**Dataset records**
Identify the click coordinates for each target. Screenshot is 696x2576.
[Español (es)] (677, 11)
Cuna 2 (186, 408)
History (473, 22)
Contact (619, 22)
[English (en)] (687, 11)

**What to produce**
Could you print the material above once more, exactly as it stands?

**Result of this exercise**
Identify the click coordinates for each target. Screenshot is 696x2576.
[Español (es)] (677, 11)
Cuna 2 (186, 408)
History (473, 22)
Contact (619, 22)
[English (en)] (687, 11)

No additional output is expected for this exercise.